# GOAL OF THE EXERCISE:
Rewrite the records below with every "height and width" changed to "size" and nothing else altered. Leave the pictures out of your answer.
— Begin DATA FOR PROCESSING —
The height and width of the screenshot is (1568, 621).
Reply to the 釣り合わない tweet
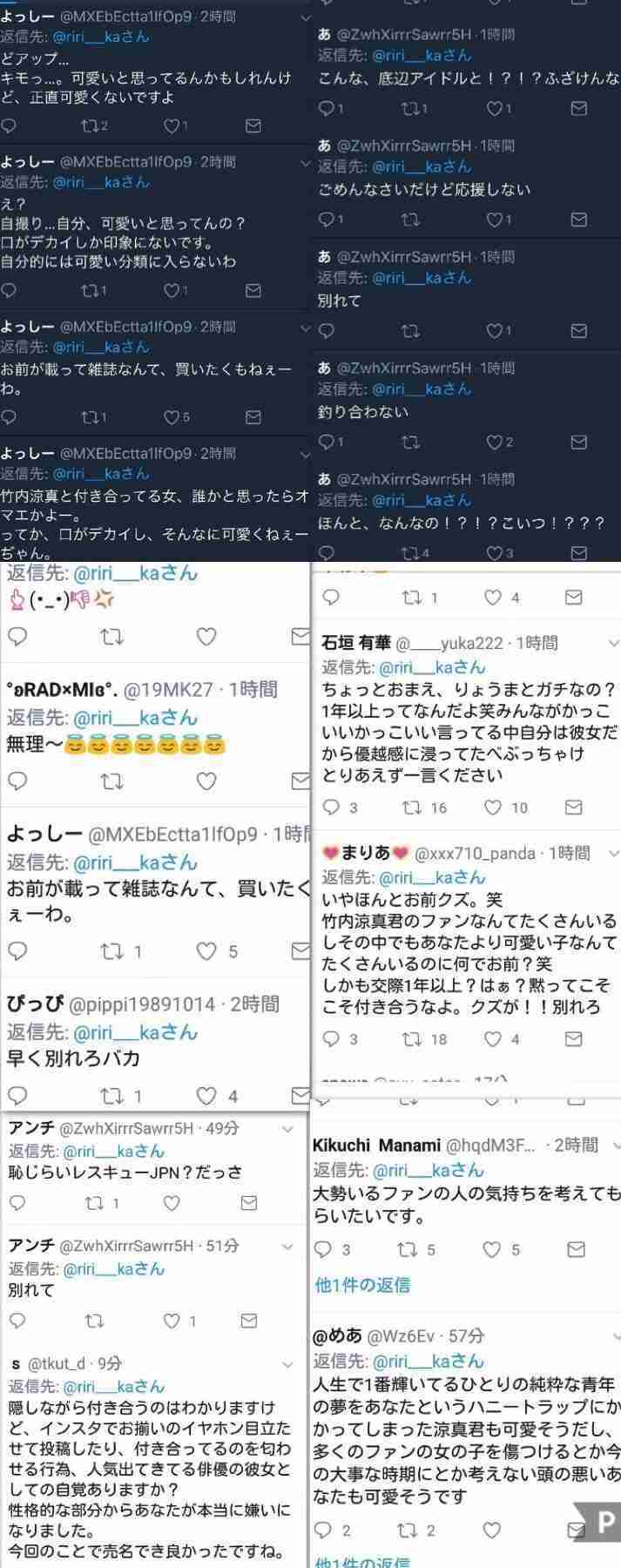(326, 442)
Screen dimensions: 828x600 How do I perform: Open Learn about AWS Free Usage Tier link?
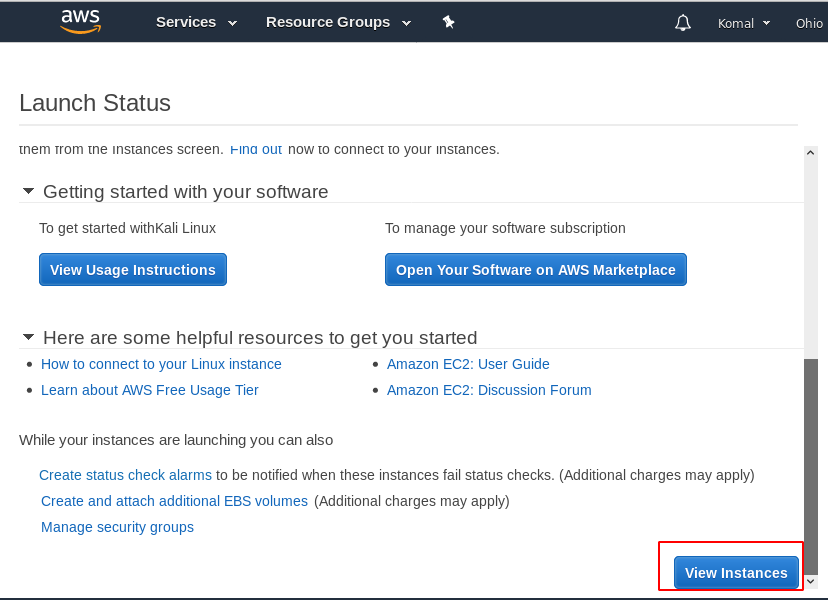(150, 390)
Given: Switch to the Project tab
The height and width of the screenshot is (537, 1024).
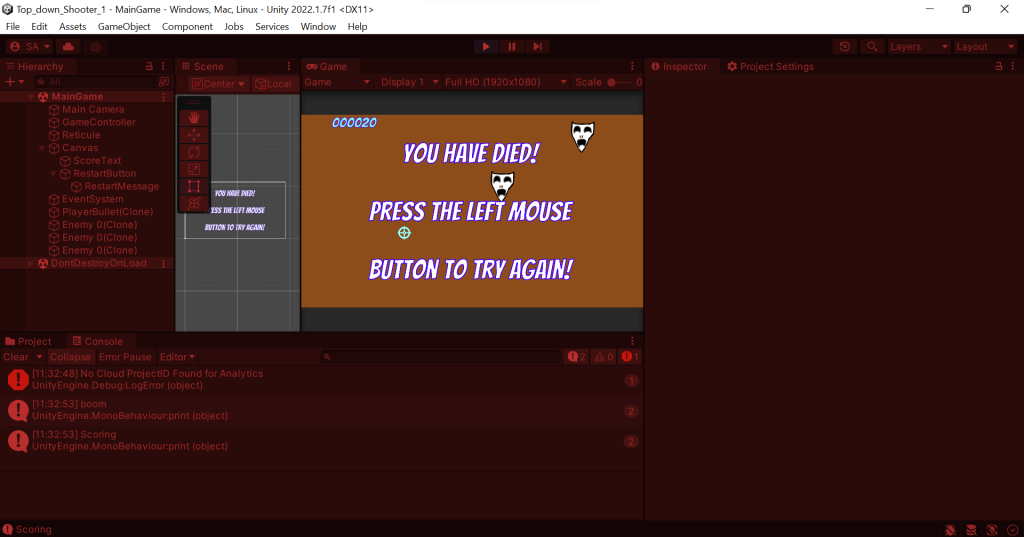Looking at the screenshot, I should coord(29,341).
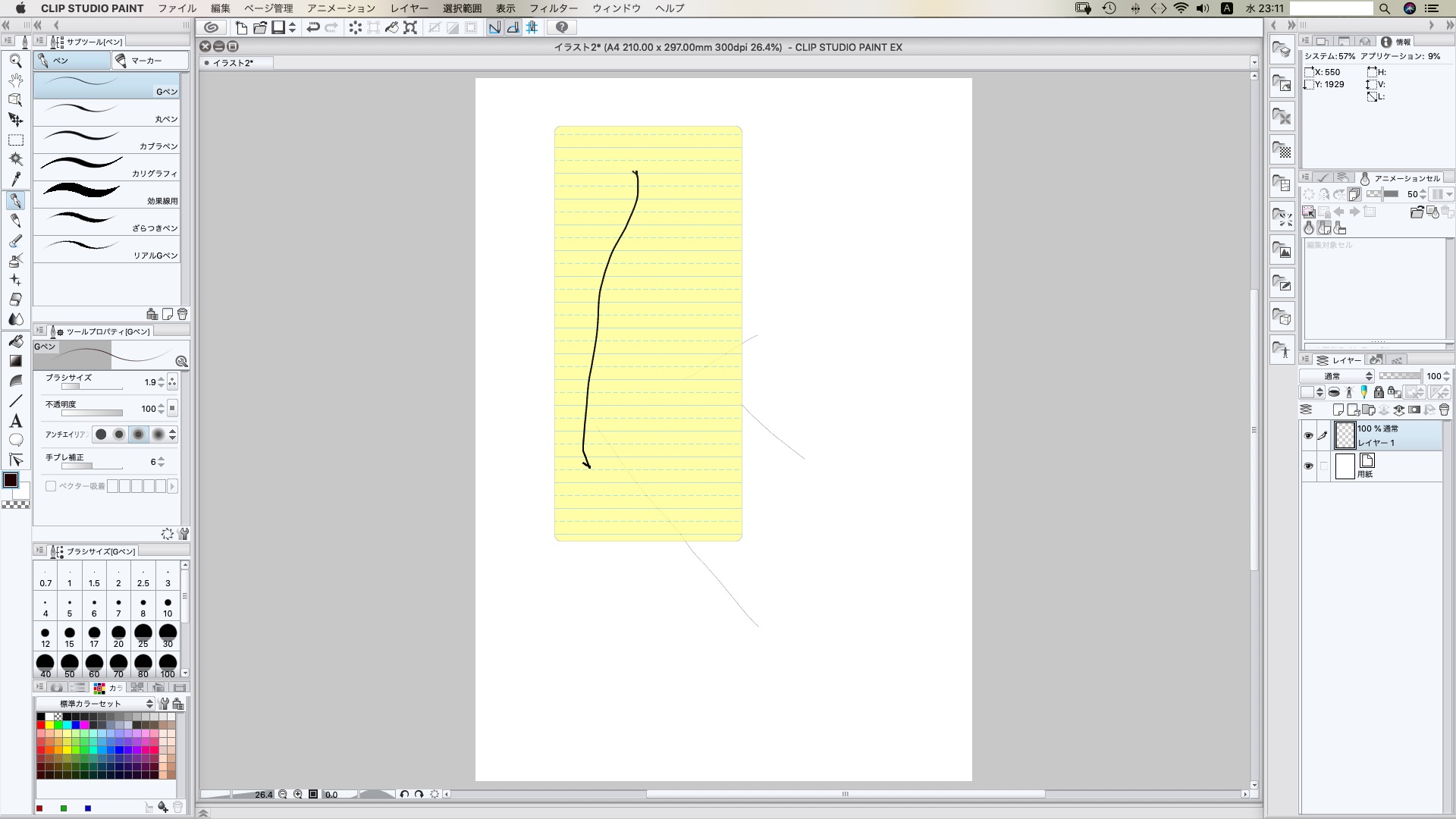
— End DATA FOR PROCESSING —
# RESULT FOR THIS EXERCISE:
The size of the screenshot is (1568, 621).
Reply to the 釣り合わない tweet
(326, 442)
Screen dimensions: 828x600 How do I perform: Open Learn about AWS Free Usage Tier link?
(150, 390)
Given: Switch to the Project tab
The size of the screenshot is (537, 1024).
Looking at the screenshot, I should coord(29,341).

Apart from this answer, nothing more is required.